O avião da TAAG que na segunda-feira aterrou de emergência em Lisboa está inoperativo e permanecerá em terra até ser esclarecida e reparada a avaria na origem do incidente.
Segundo o director do Gabinete de Prevenção e Investigação de Acidentes com Aeronaves (GPIAA), tenente-coronel Fernado dos Reis, “a avaria registou-se no motor 2” e “a tripulação executou todos os procedimentos” de segurança previstos para a situação.
Pouco depois da descolagem do aeroporto de Lisboa, “a tripulação sentiu uma vibração” que levou os pilotos a desligarem o motor do lado direito do Boeing 777 da TAAG, explicou o responsável.
Tudo indica que o incidente foi causado por um problema no motor, refere Fernado do Reis, considerando, contudo, que neste momento estão todas as hipóteses em aberto.
Apesar de considerar pouco provável que a avaria tenha sido provocada por aves, o tenente-coronel diz que só a peritagem multidisciplinar esclarecerá a origem do problema.
A aeronave está preparada para voar só com um dos motores, realçou Fernado dos Reis, sublinhando que o Boeing da TAAG aterrou em segurança no aeroporto de Lisboa.
O GPIAA é a entidade responsável pela investigação do incidente e por elaborar um relatório final com as causas do incidente. Segundo as normas da aviação internacional cabe ao Estado onde ocorreu o incidente liderar a investigação que conta com o apoio de peritos do Estado onde está registada a aeronave e do fabricante do aparelho.
O director do GPIAA já nomeou o inspector responsável que vai liderar a comissão de investigação e são aguardados em Lisboa os peritos de Angola e dos Estados Unidos.
No âmbito das competências da comissão, os peritos têm acesso à aeronave bem como a todos os elementos que possam contribuir para os esclarecimento das causas da avaria.
Assim que os peritos tenham recolhido todos os indícios que consideram importantes para a investigação, a aeronave é libertada pela comissão e entregue à manutenção para reparação, explicou o tenente-coronel Fernado Reis.
Só depois de reparada e fiscalizada pelas autoridades da aviação comercial internacional a aeronave poderá voltar a voar, esclarece o responsável.

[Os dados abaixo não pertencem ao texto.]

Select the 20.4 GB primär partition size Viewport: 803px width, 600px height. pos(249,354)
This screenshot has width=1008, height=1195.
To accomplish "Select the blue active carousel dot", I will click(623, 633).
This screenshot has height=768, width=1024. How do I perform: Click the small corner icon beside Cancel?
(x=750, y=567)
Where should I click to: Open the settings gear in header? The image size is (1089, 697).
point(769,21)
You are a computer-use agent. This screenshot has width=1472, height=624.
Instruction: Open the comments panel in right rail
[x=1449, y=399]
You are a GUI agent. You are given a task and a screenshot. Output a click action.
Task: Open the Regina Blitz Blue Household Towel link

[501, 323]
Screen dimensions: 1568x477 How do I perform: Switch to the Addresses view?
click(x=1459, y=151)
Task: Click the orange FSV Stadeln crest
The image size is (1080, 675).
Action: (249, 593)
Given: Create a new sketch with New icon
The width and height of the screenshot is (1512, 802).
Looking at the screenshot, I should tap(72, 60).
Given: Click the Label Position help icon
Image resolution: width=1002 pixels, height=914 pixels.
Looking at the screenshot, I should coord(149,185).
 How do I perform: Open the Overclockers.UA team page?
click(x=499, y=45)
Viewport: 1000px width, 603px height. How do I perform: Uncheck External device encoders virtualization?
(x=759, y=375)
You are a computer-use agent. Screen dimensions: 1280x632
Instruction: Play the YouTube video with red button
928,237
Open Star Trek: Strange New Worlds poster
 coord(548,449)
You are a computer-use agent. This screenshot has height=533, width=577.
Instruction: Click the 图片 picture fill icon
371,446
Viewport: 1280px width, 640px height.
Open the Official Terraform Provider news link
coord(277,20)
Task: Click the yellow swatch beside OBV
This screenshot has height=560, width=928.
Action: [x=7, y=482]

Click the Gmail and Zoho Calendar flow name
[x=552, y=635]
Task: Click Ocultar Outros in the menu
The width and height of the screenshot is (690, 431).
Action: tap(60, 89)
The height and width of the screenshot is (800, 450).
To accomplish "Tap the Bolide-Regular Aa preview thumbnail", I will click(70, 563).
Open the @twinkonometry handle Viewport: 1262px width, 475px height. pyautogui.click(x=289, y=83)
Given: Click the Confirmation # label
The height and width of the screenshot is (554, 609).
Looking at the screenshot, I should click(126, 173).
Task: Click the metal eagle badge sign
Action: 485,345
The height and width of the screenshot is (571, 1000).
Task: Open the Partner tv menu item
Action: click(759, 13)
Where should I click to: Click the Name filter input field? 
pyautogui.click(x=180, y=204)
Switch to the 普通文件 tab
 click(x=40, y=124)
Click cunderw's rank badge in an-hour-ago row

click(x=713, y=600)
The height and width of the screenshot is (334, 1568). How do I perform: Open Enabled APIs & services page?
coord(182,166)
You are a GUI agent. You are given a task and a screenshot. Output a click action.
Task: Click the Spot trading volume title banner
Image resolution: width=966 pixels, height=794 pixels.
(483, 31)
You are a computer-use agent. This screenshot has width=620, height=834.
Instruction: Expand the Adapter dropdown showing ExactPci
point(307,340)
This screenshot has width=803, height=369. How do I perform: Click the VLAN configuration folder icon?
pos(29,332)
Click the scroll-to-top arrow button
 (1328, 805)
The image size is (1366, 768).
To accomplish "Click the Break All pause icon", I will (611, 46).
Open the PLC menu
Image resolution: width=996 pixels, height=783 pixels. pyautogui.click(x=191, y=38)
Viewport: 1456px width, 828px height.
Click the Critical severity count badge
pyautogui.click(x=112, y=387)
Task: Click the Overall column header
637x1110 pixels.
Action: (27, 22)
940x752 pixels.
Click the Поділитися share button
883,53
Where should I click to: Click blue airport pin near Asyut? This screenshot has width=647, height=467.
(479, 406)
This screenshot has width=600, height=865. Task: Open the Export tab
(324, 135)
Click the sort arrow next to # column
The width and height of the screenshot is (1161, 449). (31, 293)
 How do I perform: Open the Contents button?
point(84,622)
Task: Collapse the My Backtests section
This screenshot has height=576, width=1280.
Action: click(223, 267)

A fonte não conseguiu esclarecer o nosso jornal sobre a data provável da libertação da aeronave para a manutenção, nem da conclusão do inquérito sobre as causas do incidente.
Pela quantidade de procedimentos exigidos pelas normas estabelecidas pelas autoridades internacionais da aviação comercial, tudo indica que o Boeig 777 da TAAG não voltará a voar tão depressa.
A “fase de pesquisa, ensaios e análise pode demorar vários meses, dependendo da grandeza e complexidade da investigação”, informou o responsável.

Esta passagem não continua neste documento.